Challenges of Dechlorination Control
Chlorine breakthrough can negatively affect your process and increase your operational cost. For example, Reserve Osmosis CPA membranes have an estimated chlorine tolerance of 1,000 to 2,000 ppm-hours before a doubling in salt passage occurs. The 1,000 ppm-hours level correlates to a chlorine residual in the RO feedwater of only 0.038 ppm for an operating period of 3 years! In a dechlorination process, carbon filters are notorious for breeding bacteria which can result in biological fouling of the RO membranes and piping network. Sodium Bisulfite also promotes Sulfur Reducing Bacteria (SRB) also leading to biological slime, reduced pH and malodor. These challenges are well known to require far more maintenance, effort and capital dollars to restore normal operation.
Ultra-Low Chlorine Measurement
An accurate measurement of chlorine level in the dechlorination process is necessary to enable rapid and actionable response to mitigate these issues. The measurement of chlorine in the ultra-low range must be fast, accurate, and robust. Membrane-based inline amperometry sensors respond slowly especially when chlorine concentrations are low and could take up to 24 hours before the sensor actually sees the chlorine signal. Well-known frequent maintenance issues increase the service cost and risk valuable assets. The conventional ultra-low chlorine inline colorimeter (i.e. HACH® CL-17) claims to measure as low as 0.008ppm (8.0ppb) of chlorine in water, but its discrete measurements every 2.5 minutes may limit its applications.
Pyxis Lab, Inc. ST-765 Sensor Performance
A lab study was designed as shown in the following diagram (Figure 1) to evaluate the performance of the Pyxis ST-765 free chlorine sensor at the level of “ultra-low” chlorine (i.e. <10ppb). In the test, two household carbon filters in series are utilized to remove free chlorine in the city water of Tomball TX. The water contains 1.0~2.0 ppm free chlorine. Its dissolved oxygen is in the range of 2.5-3.0ppm. The sample water runs at 800mL/min through the two carbon filters, ST-765-1, and ST-765-2 in series. The materials of the piping are Tygon and PVC. A peristaltic pump is used to inject a concentrated solution of free chlorine (100ppm) at 0.12 mL/min into the sample line right after the 2nd carbon filter. The two ST-765 sensors were pre-calibrated in the air for zero and at the sample of 500ppb of free chlorine for the slope.
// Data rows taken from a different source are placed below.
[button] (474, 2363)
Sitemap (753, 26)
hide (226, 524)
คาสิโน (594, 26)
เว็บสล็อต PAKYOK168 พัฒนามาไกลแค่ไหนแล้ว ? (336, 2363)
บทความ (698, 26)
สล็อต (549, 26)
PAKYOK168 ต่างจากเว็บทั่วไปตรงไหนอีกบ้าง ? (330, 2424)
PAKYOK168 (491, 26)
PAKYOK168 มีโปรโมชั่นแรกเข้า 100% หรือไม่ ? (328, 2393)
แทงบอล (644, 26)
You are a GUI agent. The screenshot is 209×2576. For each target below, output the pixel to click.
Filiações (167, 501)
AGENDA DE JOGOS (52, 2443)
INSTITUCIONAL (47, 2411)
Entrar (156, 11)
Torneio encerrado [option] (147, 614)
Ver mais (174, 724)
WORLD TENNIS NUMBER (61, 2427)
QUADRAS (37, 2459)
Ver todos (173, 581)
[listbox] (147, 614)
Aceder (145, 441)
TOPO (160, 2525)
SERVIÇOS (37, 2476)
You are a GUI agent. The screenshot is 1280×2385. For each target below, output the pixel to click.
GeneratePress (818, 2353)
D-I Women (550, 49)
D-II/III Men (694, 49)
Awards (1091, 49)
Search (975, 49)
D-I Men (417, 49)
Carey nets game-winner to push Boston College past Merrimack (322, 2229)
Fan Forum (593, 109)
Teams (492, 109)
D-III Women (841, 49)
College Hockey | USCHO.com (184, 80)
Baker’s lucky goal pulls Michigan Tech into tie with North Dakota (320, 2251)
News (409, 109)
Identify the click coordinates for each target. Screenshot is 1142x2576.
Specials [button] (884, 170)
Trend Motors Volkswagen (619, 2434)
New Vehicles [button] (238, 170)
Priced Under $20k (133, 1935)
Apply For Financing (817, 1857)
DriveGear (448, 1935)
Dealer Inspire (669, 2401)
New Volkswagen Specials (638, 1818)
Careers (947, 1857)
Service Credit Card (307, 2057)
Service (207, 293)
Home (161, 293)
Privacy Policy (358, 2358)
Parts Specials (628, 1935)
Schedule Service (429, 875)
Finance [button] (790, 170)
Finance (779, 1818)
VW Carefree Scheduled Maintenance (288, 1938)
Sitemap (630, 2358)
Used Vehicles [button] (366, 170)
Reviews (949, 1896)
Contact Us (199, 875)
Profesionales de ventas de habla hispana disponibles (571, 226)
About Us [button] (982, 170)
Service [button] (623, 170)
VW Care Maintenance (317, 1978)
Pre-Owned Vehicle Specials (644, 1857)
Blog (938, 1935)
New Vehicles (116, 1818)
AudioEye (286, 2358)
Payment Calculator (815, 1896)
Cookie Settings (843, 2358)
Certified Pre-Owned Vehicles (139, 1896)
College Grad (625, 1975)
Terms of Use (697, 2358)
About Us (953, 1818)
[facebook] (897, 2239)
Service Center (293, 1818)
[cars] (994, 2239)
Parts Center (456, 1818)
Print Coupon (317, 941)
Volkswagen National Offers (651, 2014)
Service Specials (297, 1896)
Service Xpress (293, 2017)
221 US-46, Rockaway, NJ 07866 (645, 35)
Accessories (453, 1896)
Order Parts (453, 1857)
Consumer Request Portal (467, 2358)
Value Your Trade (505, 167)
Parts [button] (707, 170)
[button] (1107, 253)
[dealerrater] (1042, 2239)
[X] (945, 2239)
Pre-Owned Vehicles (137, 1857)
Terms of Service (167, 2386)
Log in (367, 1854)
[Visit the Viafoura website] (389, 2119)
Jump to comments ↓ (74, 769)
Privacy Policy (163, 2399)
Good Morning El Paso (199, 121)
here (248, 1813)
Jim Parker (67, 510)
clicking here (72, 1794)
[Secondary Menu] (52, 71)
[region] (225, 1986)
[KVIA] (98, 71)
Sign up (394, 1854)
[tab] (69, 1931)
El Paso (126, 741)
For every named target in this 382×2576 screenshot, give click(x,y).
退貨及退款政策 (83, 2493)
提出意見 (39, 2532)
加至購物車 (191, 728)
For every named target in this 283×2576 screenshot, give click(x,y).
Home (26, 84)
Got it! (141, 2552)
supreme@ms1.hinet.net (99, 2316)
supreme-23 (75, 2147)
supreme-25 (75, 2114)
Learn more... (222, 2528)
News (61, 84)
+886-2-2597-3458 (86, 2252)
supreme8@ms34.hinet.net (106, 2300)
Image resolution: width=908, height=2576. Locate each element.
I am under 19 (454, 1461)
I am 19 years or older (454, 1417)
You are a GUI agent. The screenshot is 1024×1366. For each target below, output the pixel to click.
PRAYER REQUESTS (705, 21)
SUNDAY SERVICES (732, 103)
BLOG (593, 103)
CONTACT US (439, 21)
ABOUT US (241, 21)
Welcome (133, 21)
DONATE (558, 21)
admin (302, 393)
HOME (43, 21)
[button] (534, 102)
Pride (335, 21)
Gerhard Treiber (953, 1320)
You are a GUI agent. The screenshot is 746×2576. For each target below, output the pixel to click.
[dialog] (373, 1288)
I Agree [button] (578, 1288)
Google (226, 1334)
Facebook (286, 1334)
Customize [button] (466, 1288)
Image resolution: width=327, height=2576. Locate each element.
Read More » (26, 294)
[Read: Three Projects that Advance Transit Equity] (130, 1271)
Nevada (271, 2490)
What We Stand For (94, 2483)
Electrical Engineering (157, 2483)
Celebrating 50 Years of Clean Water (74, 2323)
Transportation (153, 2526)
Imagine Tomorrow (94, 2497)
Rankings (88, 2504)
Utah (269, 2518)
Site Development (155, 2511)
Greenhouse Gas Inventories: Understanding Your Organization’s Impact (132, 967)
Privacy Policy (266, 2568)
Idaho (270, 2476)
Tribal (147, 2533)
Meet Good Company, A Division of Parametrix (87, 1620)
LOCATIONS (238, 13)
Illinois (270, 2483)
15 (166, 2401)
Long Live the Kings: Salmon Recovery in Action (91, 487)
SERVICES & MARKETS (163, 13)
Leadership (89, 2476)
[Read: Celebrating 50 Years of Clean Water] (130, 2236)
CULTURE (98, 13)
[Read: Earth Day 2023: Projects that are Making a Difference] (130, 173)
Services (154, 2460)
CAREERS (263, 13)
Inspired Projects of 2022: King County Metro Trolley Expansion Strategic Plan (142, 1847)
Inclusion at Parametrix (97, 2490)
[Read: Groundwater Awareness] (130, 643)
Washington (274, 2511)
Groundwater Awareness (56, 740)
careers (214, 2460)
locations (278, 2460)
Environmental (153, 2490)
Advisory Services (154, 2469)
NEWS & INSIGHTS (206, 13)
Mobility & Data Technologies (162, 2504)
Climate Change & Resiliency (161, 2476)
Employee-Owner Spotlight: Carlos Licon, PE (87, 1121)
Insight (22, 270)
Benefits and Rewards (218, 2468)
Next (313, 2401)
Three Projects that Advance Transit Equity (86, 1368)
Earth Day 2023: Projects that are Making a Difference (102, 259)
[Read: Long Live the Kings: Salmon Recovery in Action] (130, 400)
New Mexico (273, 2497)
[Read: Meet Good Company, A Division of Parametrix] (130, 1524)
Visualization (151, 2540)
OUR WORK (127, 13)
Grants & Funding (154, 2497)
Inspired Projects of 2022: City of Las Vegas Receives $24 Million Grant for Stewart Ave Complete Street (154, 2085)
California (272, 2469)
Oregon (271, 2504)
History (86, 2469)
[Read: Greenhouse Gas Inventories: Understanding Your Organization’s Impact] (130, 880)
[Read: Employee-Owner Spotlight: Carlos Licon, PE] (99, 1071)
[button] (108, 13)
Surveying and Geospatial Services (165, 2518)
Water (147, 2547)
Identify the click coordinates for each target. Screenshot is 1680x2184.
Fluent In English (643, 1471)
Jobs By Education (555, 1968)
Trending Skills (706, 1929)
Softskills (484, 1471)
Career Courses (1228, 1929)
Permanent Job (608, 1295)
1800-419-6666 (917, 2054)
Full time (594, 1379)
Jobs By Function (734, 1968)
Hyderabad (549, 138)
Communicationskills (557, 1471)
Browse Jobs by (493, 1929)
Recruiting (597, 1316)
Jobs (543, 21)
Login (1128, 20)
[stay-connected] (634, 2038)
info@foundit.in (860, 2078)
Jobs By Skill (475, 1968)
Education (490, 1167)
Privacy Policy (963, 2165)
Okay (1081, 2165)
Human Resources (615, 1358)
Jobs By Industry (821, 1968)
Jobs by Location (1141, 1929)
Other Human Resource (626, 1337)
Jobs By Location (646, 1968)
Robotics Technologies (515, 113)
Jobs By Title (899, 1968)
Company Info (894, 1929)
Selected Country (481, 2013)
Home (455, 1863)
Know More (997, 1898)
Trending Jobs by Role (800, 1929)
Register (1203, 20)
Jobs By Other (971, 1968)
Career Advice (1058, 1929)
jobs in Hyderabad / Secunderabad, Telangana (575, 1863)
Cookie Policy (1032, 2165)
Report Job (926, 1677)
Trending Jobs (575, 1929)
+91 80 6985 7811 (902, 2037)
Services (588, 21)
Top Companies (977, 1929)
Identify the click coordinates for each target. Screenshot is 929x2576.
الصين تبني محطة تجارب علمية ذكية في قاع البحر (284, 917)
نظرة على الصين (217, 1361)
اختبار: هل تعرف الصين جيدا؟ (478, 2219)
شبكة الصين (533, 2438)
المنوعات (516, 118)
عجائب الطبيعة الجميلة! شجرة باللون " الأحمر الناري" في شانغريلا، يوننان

The measured chlorine concentrations in ppb from two ST-765 sensors and ORP value from the first ST-765 are shown in Figure 2 below. The test first establishes the baseline where all free chlorine is removed by the carbon filters. Once the concentrated free chlorine solution is injected, the signals of both sensors immediately start to rise, and plateau in about 17 minutes of measurement. The first ST-765 stabilizes at 13.8ppb, and 10.3ppb for the second one. The difference represents the chlorine demand due to the piping in between the two sensors. The signals drop rapidly and returns to the baseline shortly after the injection stops. One may notice that the chlorine demand in the piping slows down the rising of the chlorine concentration to a steady value but accelerates the reduction of chlorine concentration as it approaches the baseline. For comparison, the ORP is much slower to reach a plateau or return to the baseline, as also shown in Figure 2.
The limit of detection (LOD) of the ST-765 is determined from the baseline data to be 0.17 ppb (3 times of the standard deviation of the baseline). However, an amperometry sensor may read slightly differently when it is placed in air and in oxygen saturated DI water when zero calibration is carried out. As a result, there is an uncertainty in the zero point of the ST-765. This uncertainty could contribute a 0.5 ppb error in the ST-765 accuracy in the ultra-low range.
Conclusion
- The Pyxis Lab, Inc. ST-765 platform provides a unique and improved solution when compared to other commercially available sensors measuring for ultra-low chlorine in water continuously and in real time.
- The ST-765 technology can potentially initiate new opportunities in controlling dechlorination processes with more precision, minimizing operational cost and maximizing protection assets.